On these grounds, since the employer did not “prove that it had ceased operations as stated in the letter of dismissal”, the Court of Mantua declared the dismissal invalid and upheld the apprentice’s appeal, ordering the employer to reinstate her and pay her salary and contributions from the date of dismissal to the date of reinstatement.

Tax regime for workers returning to Italy following a posting abroad: the Inland Revenue answer

With answer to question no. 42 of 18 January 2021, the Inland Revenue has expressed its opinion on the application of the favourable regime introduced by art. 16 of Italian Legislative Decree no. 147/2015 for repatriated workers. The Inland Revenue focused on the possibility for workers returning to Italy, following a posting abroad, to benefit from the above regime.

The taxpayer’s question

In formulating his question, an Italian citizen stated that:

  • until 14 February 2016 he had been working in Italy for an Italian company;
  • since 15 February 2016 he had been seconded to a group company based in China, with a contract under foreign law;
  • since 1 January 2021, he had been re-employed by the same Italian company with a permanent contract.

The taxpayer asked the Inland Revenue whether it was possible to benefit from the special regime reserved to repatriated workers starting from the tax year 2021.

The Inland Revenue’s opinion

The Inland Revenue summarises the tax benefit conditions, considering the latest regulatory changes, pointing out the possibility for the worker to benefit from the abatement of the taxable income up to 70 per cent if:

  • workers transfer their residence to the country under Article 2 of the Consolidated Law on Income Tax – TUIR;
  • have not been resident in Italy for the two tax periods prior to the transfer and undertake to reside in Italy for at least two years;
  • they work mainly in Italy.

The benefit is available starting from the tax period in which the worker transfers their tax residence to Italy and for the following four tax periods.

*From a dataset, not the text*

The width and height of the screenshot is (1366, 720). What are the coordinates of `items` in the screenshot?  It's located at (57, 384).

However, as already expressed in the previous Circular no. 33/E/2020, the Inland Revenue specifies that, for taxpayers returning to Italy following a posting abroad, the tax benefit cannot apply:

  • “with the same contract and the same employer; and 
  • “if the worker is in a situation of “continuity” with the previous work position held in the country before the expatriation at the time of repatriation, even if there is a new contract for a different company position.”

The Inland Revenue provides an example, and identifies the following as indicators of “continuity” which determine the worker inability to access the tax benefit including:

  • holidays accrued before the new contractual agreement;
  • seniority from the date of first hiring;
  • absence of a probationary period;
  • clauses to avoid paying the accruals of the additional months’ salary and the severance indemnity at the time of signing the new agreement;
  • clauses which state that at the posting’s completion, the seconded person will be reinstated within the home company organisation under the same employment terms and conditions at the home company before the posting.

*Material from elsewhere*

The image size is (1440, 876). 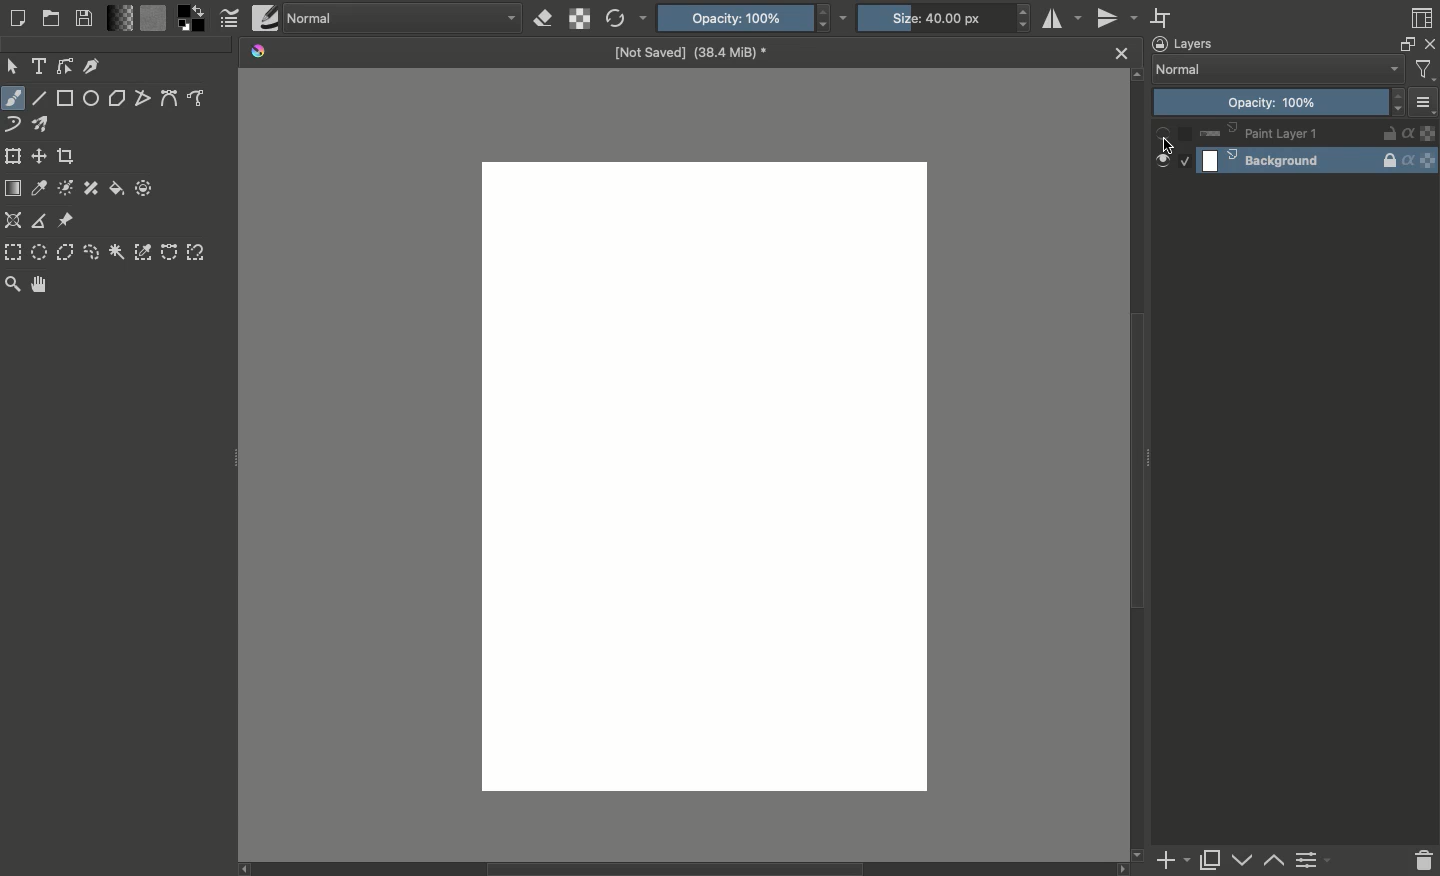 I want to click on Scroll, so click(x=684, y=871).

These indicators suggest a substantial continuity with the employment relationship established before the posting in which the original contractual terms and conditions before the posting abroad continue to apply and exclude the applicability of the favourable regime.

If work carried out by the worker, after their return to Italy, constitutes a “new” activity which involves signing a new employment contract for a company role completely different from the original it would be a different case. In this situation, the worker would be entitled to benefit from the favourable regime.

Since it is unable to verify the applicant’s employment situation, the Inland Revenue outlines the principle according to which the taxpayer could benefit from the favourable regime starting from 2021 only if the work carried out in Italy after the posting abroad is completely “new” and does not have continuity with the previous employment relationship existing before the expatriation.